● **Brief**
In the records below, find the line containing "Given: Click the", then print it and every following line exactly, through the last, without pictures.

(Stored records)

"""

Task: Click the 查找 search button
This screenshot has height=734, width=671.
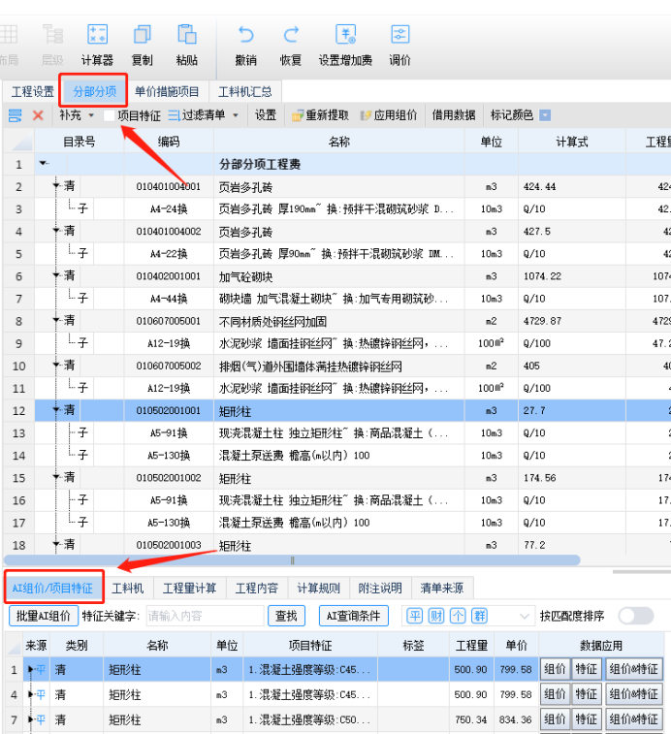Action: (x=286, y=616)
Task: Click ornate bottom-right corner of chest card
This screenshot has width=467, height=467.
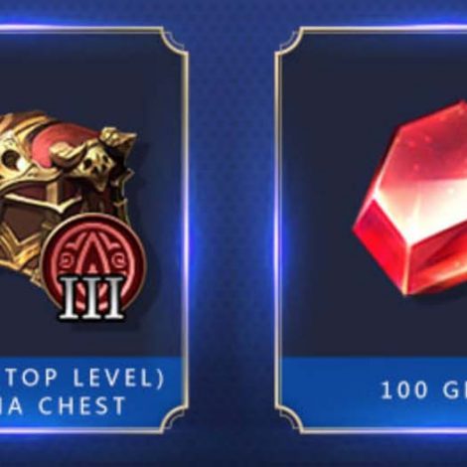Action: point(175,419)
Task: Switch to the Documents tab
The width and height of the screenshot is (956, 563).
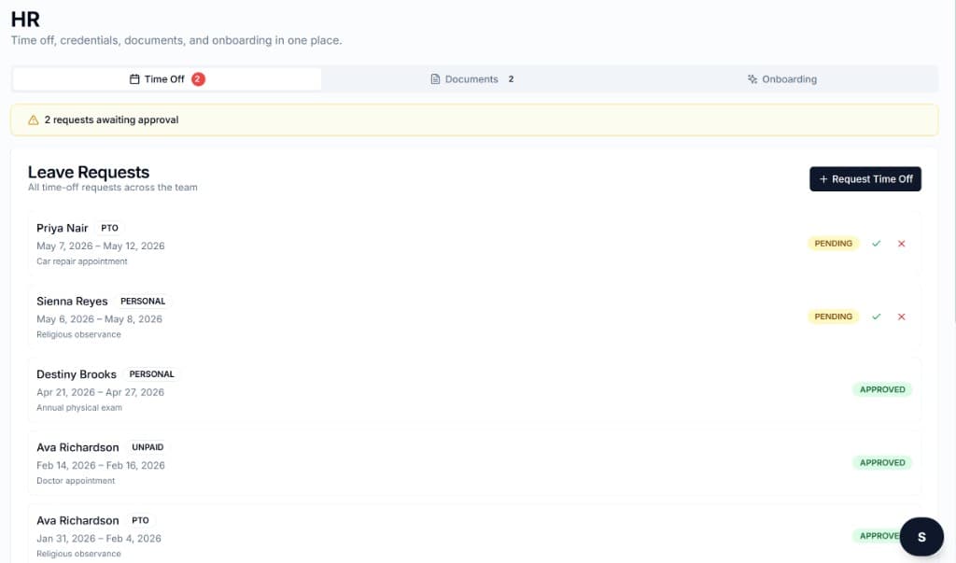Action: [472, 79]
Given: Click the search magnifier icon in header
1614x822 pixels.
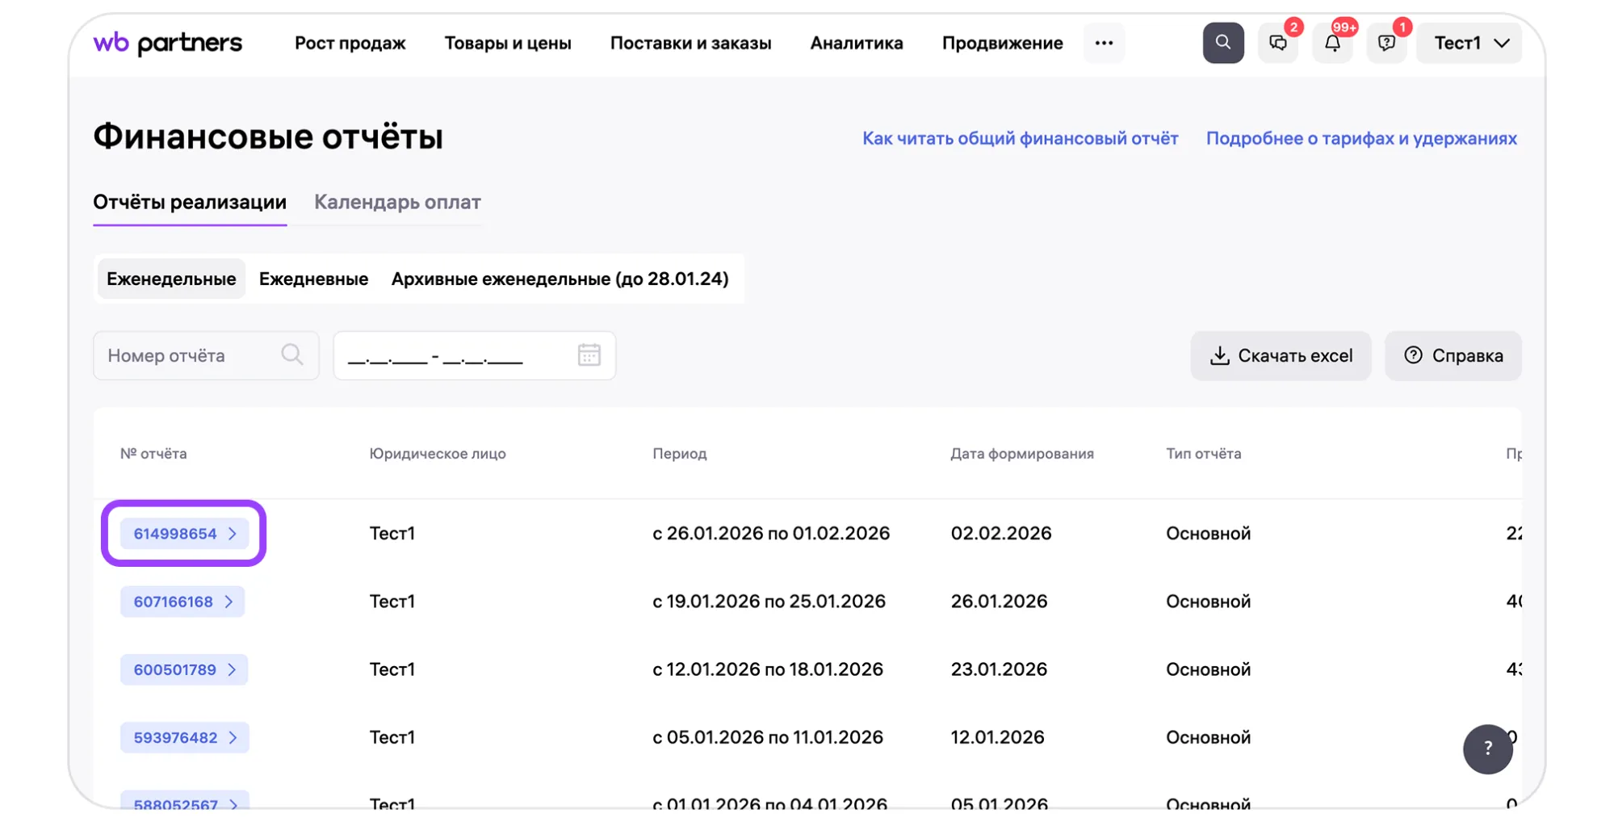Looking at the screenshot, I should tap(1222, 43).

"""

● **Problem solution**
Given: Click the search magnifier icon in header
1614x822 pixels.
Looking at the screenshot, I should tap(1222, 43).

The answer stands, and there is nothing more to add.